I was inspired by a diagram that my ITA colleague Harold Jarche included in a post, where he puts some concepts into their 70:20:20 role as either people, skills, or tools. And I obviously believe the role of L&D should be shifting (as in a full revolution :), but I realize that putting it together can seem confusing, and so it led me to think a little bit about what’s the role for L&D versus what’s the role of the community. As a first cut, as usual.
My breakout starts with the 10 (though you should start your solution thinking with the 70, as my colleague Charles Jennings suggests). Here I’m seeing what L&D can do, and what should be expected to come from a vibrant learning culture (which is also the role of L&D.
And it’s true that we see the traditional work of courses here (no, we’re not coming for your courses), though of course ones that meet the minimum daily standard of Serious learning, now set by your learning quality evangelists. And reactivating the learning, to make it stick.
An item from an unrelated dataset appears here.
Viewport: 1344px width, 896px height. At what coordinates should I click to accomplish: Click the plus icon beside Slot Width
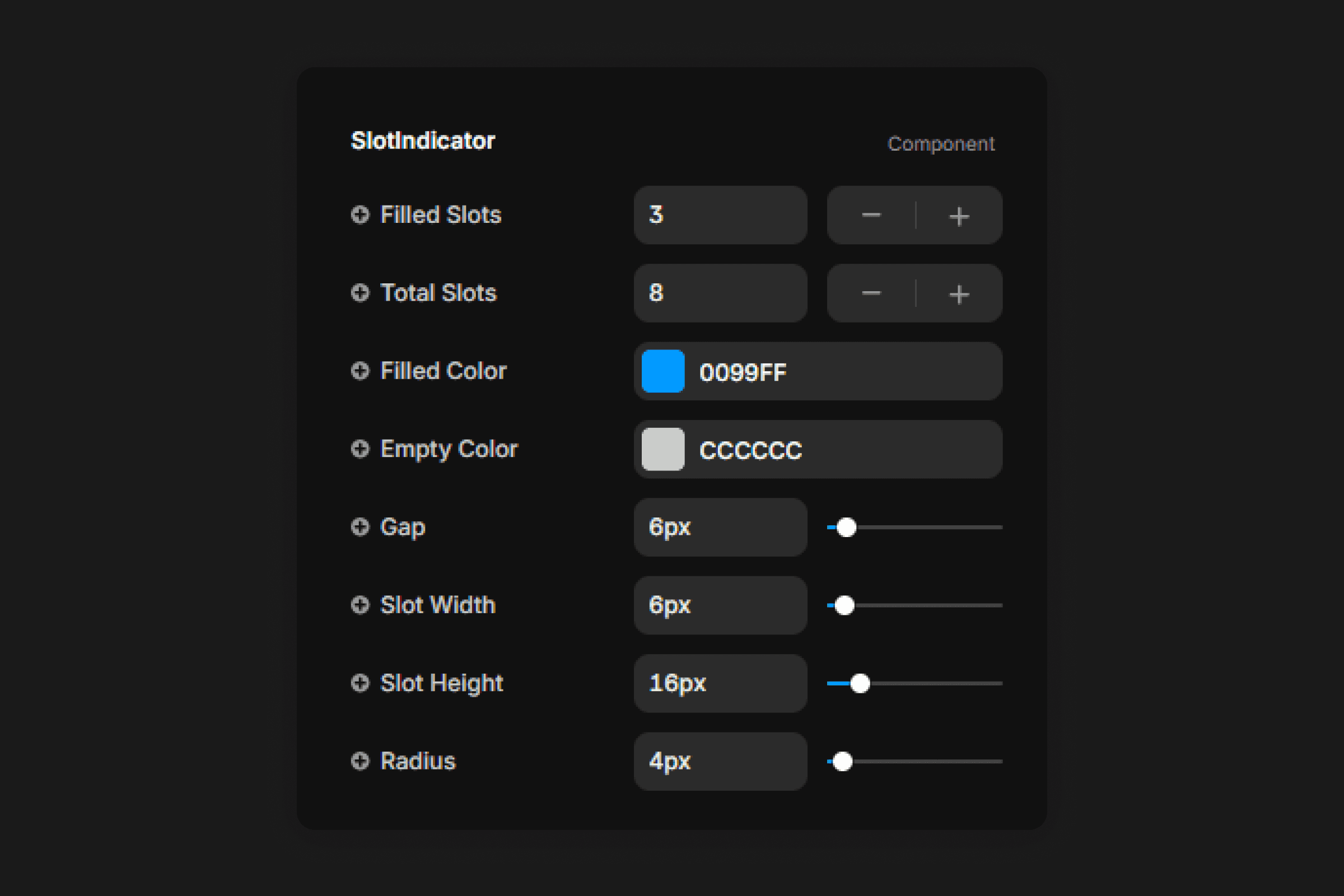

Another task for L&D building in meta-learning opportunities and deliberately developing them in addition to whatever domain skills matter. Also, curating (and, occasionally) creating resources for self-study. If someone wants to learn something, resources before courses may be a more practical approach, particularly if it’s relatively unique. And, of course, curation trumps creation. And on the Culture side, the community should also be curating and creating resources.
Then we segue to the social. Here, the community is taking the role of coaching and mentoring, and the individual is engaging with the community. However, assuming good coaching and mentoring skills would be a mistake, so there’s a real for L&D to provide explicit development of coaching and mentoring, as well as ensuring that those relationships are established and occur. There’s also a role for facilitating meta-learning, helping folks learn to work out loud and reflect. These are essential components of my colleague Jane Hart’s Modern Workplace Learning. There’s also a role to ensure people can find others with useful expertise to tap into, within or across communities.
Finally, out at the personal end (and don’t think that it really transitions like this, there’s lots of overlap), individual practices are of working out loud and reflecting. The individual and the community should be building, as well as using, performance support like job aids. L&D can assist by helping ensure that there’s a ‘stretch assignment’ plan, and good rubrics about what constitutes a good stretch assignment, whether training or job aid. And, of course, L&D should be looking at what’s happening and looking for opportunities to tune and improve, as well as any emergent phenomena.
Finally, of course, one final role for L&D is to ensure that there is a learning culture. This is an important process. Recognize that it’s about a performance ecosystem organized to facilitate organizational learning at the individual and community level. It’s about having the individual have the tools ‘to hand‘ to continue to develop and perform. The goal is a coherent organization.